The EU Banking Authority, which regulates the financial regulators of member states, has issued a report looking at the risks of "fintech", the fashionable name for "IT that makes financial institutions work".
Among the inevitable prognostications on blockchain and the like, the report focused on public, hybrid and private cloud, warning that low upfront costs could potentially mask deeper problems – doing so in simple language, presumably targeted at senior executives and PFYs.
"For applications for which security is of prime concern, a private cloud could be considered preferable, as it allows the most flexibility in data processing and security. On the other hand, private clouds are typically less scalable and more expensive than public clouds," said the report.
It continued, focusing on hybrid cloud business models: "The role of IT staff in institutions could possibly undergo a significant transformation in this case, with increased cloud outsourcing services, and could possibly convert into support and consultation for cloud service selection, engagement and management."
Banks should also be wary of leaving all the IT nitty-gritty – the mundane but vital things such as physical and software security – to cloud providers, said the report.
Being a report from an EU institution, it also took a swipe at the small number of players in the largely US-dominated cloud market, stating: "At the global level, risk of concentration on a limited number of CSPs could be elevated if a significant number of institutions use the same CSP's infrastructure."
Bringing to mind the various US-v-EU legal cases on data residency, in particular the famous Microsoft Ireland email dispute, the report also gave a veiled hint that its authors don't want to see those disputes repeating themselves over financial data.
"There may be uncertainty over the jurisdiction where the data is held, given that many large CSPs operate in multiple jurisdictions with potentially fungible data centres," said the report.
A specific warning that will resonate with many IT folk was on the topic of subcontracting.

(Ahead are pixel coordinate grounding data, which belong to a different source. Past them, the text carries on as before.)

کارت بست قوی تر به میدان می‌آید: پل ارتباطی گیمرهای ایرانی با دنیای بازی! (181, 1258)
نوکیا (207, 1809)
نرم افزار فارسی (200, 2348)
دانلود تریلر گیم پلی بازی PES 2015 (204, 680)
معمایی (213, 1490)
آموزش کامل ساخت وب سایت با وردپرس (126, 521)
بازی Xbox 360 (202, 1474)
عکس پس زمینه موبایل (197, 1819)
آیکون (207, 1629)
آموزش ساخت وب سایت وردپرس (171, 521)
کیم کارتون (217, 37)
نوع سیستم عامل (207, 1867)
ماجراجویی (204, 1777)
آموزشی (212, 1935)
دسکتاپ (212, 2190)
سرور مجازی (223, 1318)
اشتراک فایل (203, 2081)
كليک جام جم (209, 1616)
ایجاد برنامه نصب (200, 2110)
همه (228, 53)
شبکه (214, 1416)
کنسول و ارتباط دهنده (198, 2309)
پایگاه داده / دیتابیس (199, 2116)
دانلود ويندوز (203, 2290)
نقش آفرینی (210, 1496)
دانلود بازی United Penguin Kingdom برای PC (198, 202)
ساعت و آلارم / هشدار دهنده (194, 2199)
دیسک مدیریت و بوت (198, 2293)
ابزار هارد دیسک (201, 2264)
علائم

The EU Banking Authority did not hold back, saying that "the use of subcontractors from a high-risk area/country could negatively affect the wider operational risk and reputation risk of the institution".
Just to make the point clear, they added: "Moreover, the institution's competence in sufficiently controlling the technological infrastructure used by a CSP [cloud service provider] could affect the ICT outsourcing risk of the institution."
The age-old vendor lock-in chestnut got a fresh roasting as well, with the authority saying newer banks in particular "may find it difficult to exit and migrate to a new CSP or re-initialise a service. In addition, potential concerns about moving to alternative CSPs (eg, possible substandard performance or interruption of supplier service) may deter institutions from adequately addressing this risk."